Samaranch, como bien se conoce, fue clave en la historia del olimpismo, respetable, intachable y justo. Y fue también, además de falangista, parte directa del gobierno de Franco. Pero esa ración de su vida la corrigió luego con una carrera brillante al frente del Comité Olímpico Internacional, con oficina en Suiza. En realidad nosotros en Cuba llegamos a conocer algo más de Catalunya a partir de los juegos olímpicos de 1992, celebrados aquí en Barcelona. Lo que, sin duda alguna, marcó un antes y un después en esta ciudad. Fue en la inauguración de ese evento cuando lo volví a ver, aunque en la televisión. Ese es el hombre, el mismo que pisó la calle donde yo, de niño, jugaba al béisbol cuando mis amigos me permitían, porque era –y soy- zurdo, y no había guantes para mí.
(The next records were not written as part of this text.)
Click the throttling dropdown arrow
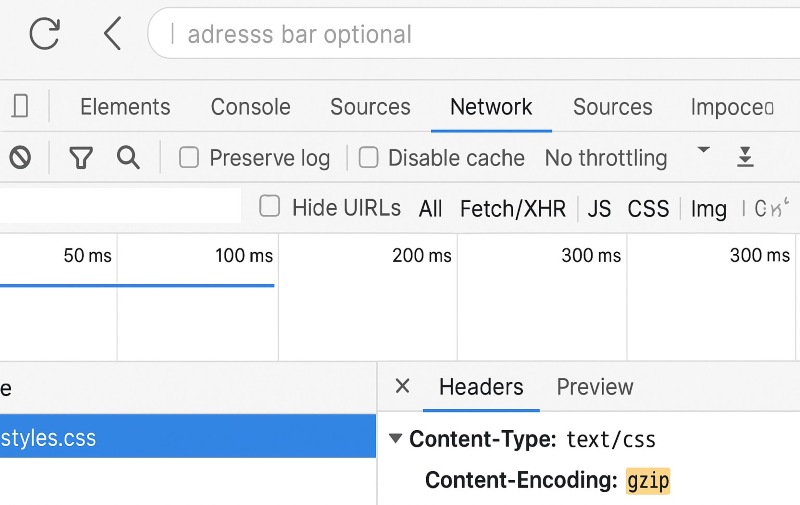The width and height of the screenshot is (800, 505). (x=704, y=150)
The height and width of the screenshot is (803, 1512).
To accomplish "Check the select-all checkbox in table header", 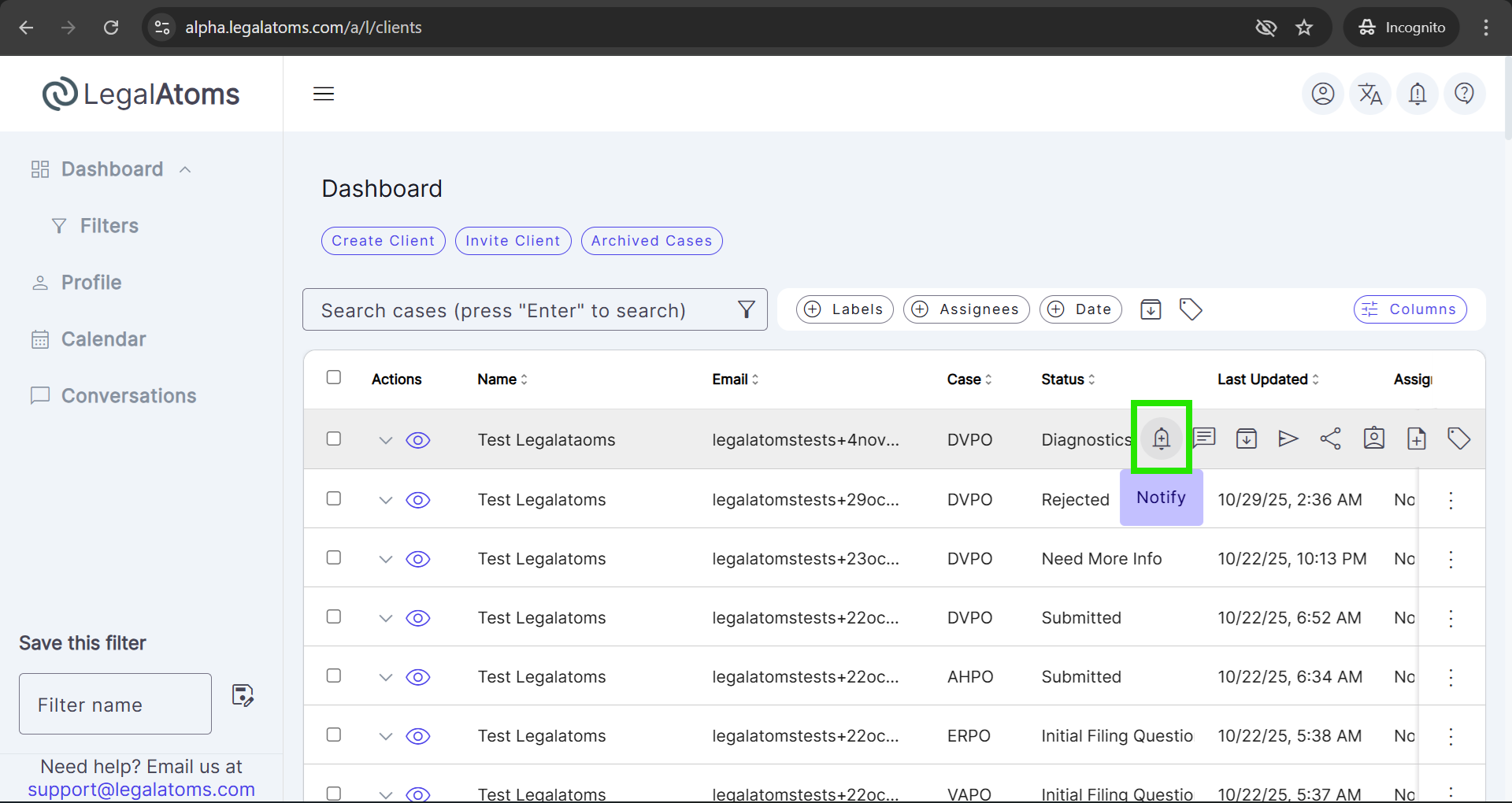I will 334,378.
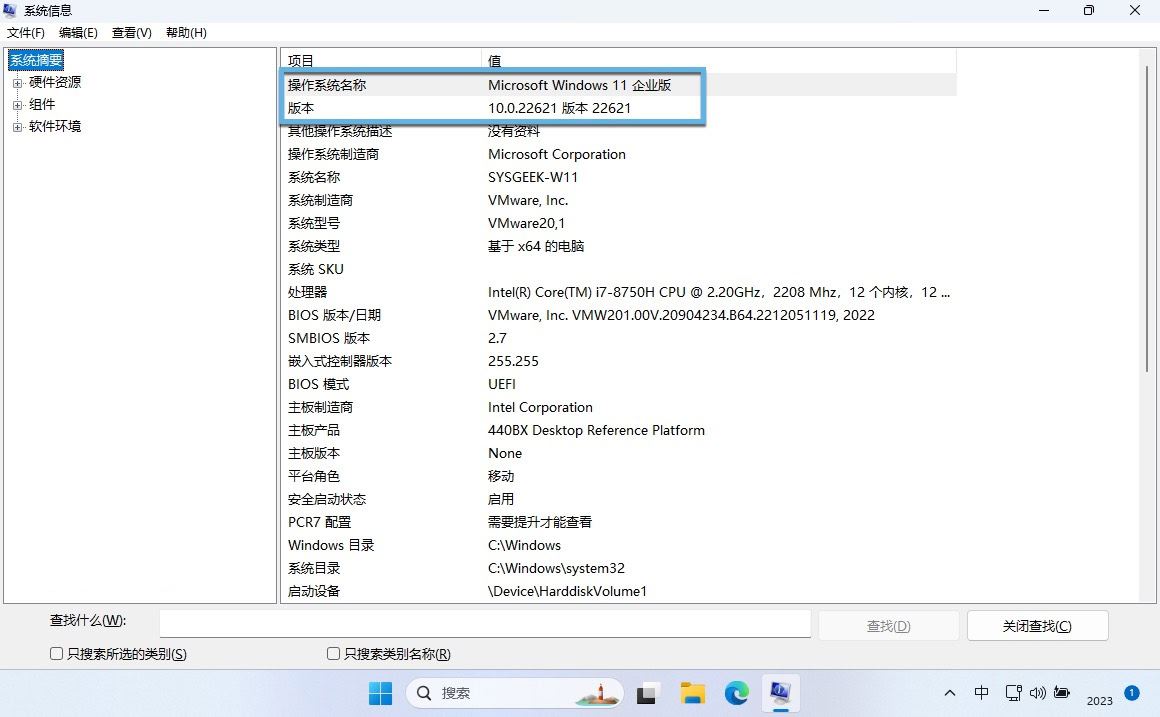The image size is (1160, 717).
Task: Launch File Explorer from the taskbar
Action: 693,693
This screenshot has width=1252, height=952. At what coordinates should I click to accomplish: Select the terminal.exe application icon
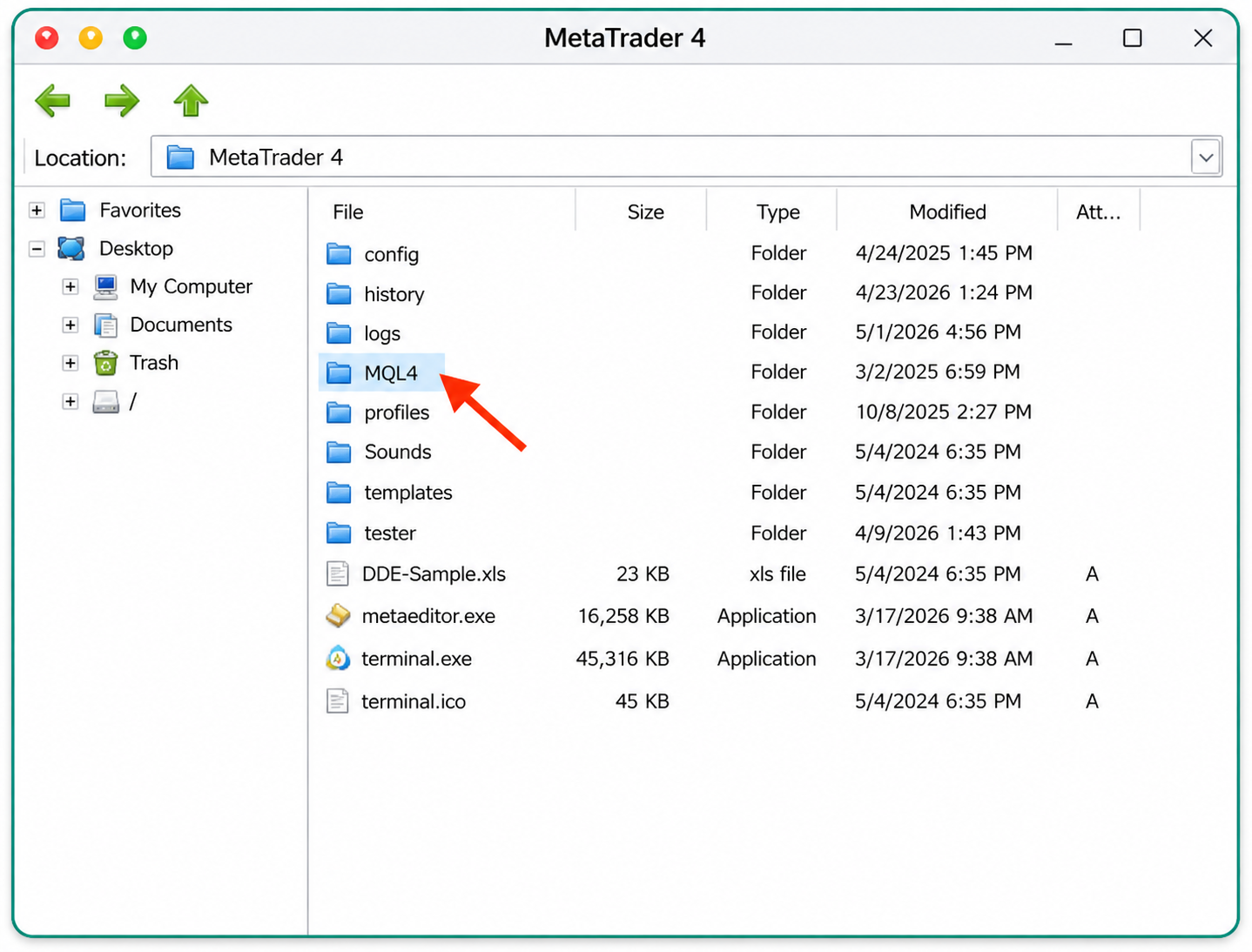pyautogui.click(x=338, y=659)
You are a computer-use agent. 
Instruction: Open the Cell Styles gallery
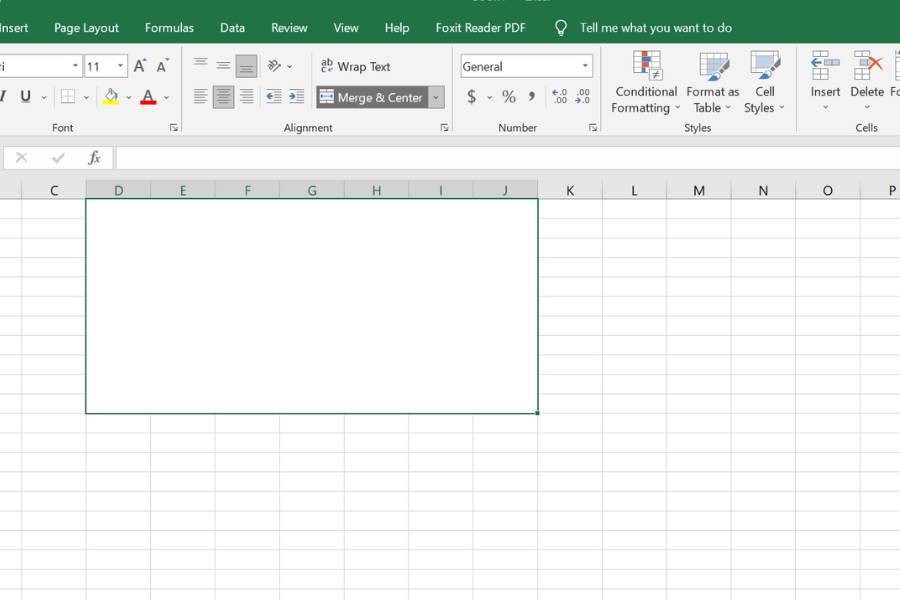click(x=764, y=83)
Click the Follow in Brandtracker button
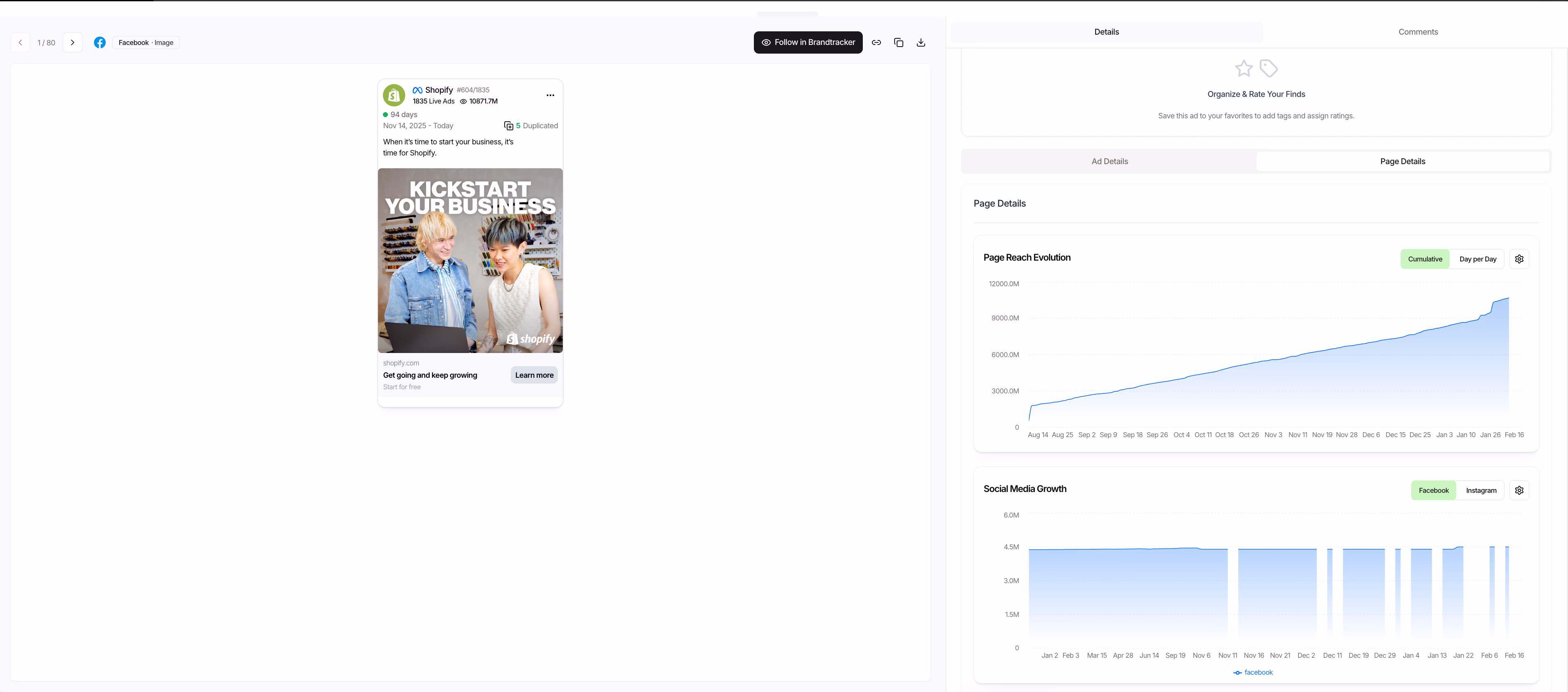Screen dimensions: 1568x692 pos(808,42)
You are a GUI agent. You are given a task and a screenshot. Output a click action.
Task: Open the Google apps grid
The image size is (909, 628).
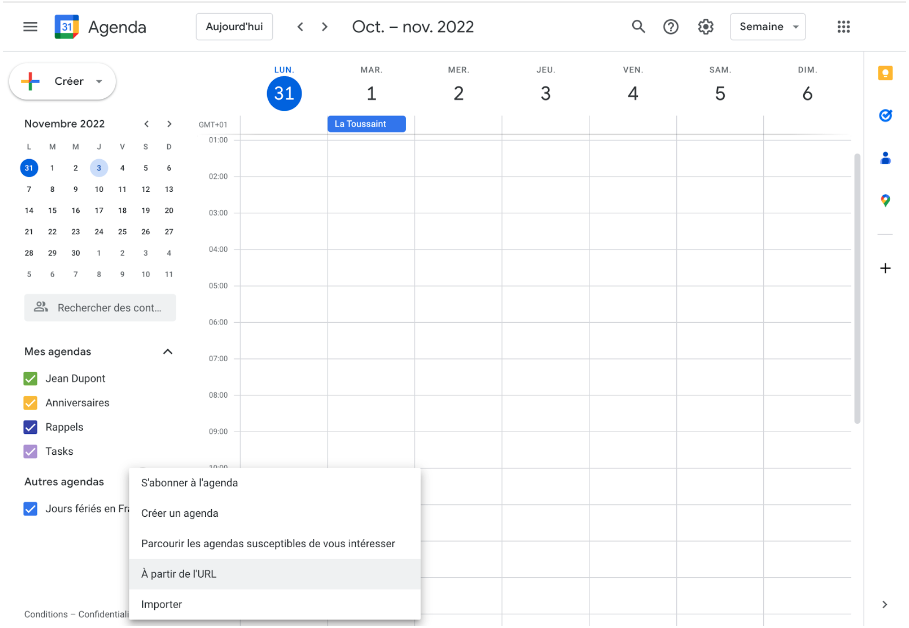coord(843,27)
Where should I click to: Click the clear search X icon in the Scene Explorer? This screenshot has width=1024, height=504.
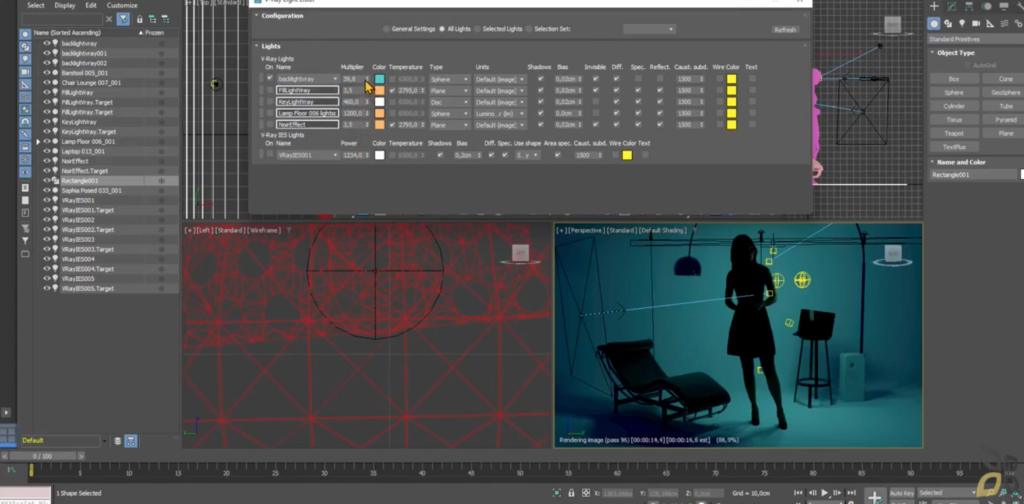(x=109, y=20)
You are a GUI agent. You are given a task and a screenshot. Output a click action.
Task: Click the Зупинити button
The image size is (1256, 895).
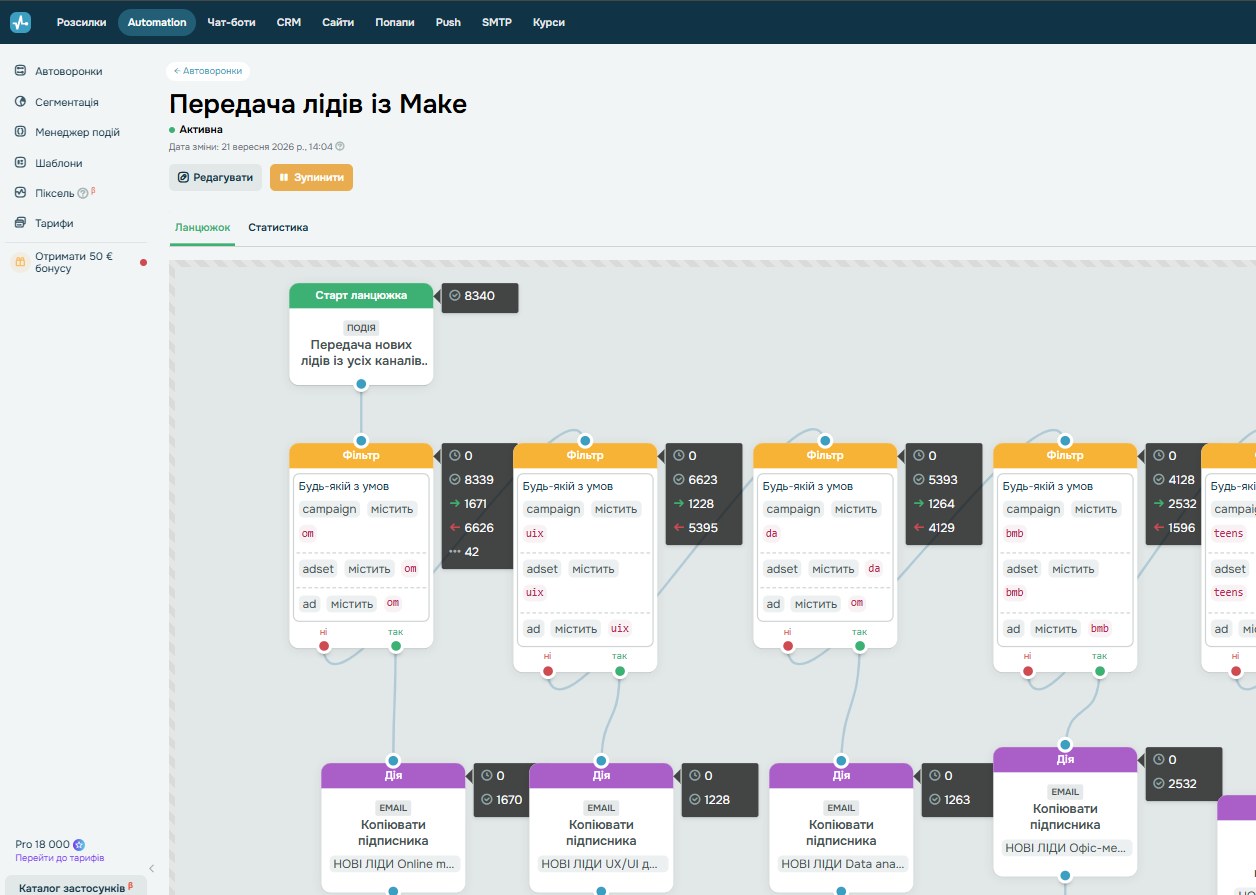pos(311,177)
Un sábado de hace muchos años, en el internado donde yo estudiaba (becas, le llamaban en Cuba) anunciaron que no había transporte para regresar a los estudiantes a casa. Entonces Manolo, el presidente del Comité Olímpico Cubano, fue a buscar a su nieto en su automóvil y, de paso, como éramos vecinos, me buscó a mí. En el trayecto –el internado quedaba en las afueras de la ciudad- pensaba todo el tiempo en preguntarle por su amigo que era el responsable del deporte en el mundo, pero, como soy tímido, no dije nada.
Muchos años después, veinte años después, la vida quiso que yo emigrara definitivamente para Barcelona. Como ya dije, solo tenía dos personas en quien pensar, en Serrat y en Samaranch. La verdad era que aquí no conocía a nadie más, exceptuando al enlace que me trajo a esta ciudad. Pero, repito, estaba tranquilo sabiendo que un día los iba encontrar por la calle.
Cuando abrí mi primera cuenta bancaria, no sabía siquiera que Samaranch era el presidente de la entidad donde yo depositaría mi dinero. Lo supe luego y, por supuesto, me sorprendí. ¿Qué tendrá que ver el deporte, el olimpismo, con los bancos?, me dije.
La vida me ha demostrado que todo tiene relación. Juan Antonio Samaranch pertenecía a la más notable burguesía regional y la entidad financiera que representaba es un símbolo, quizá el más fuerte, de Catalunya.
Samaranch terminó siendo un noble, cuya investidura llegó de manos precisamente del rey de España.
Yo ayer sentí la noticia de su muerte como si se tratara de alguien cercano. He pensado en el porqué y la única respuesta que tengo a mano es que los niños se crean ilusiones difíciles de borrar. Como mismo un mal trato hace mellas de por vida, la visión de una escena que por alguna razón fue íntima en la niñez, queda guardada para siempre en el lado afectivo de nuestra memoria. Y después, si quiere, uno comparte el recuerdo.
Foto tomada de La Vanguardia. Samaranch, una sus últimas imágenes.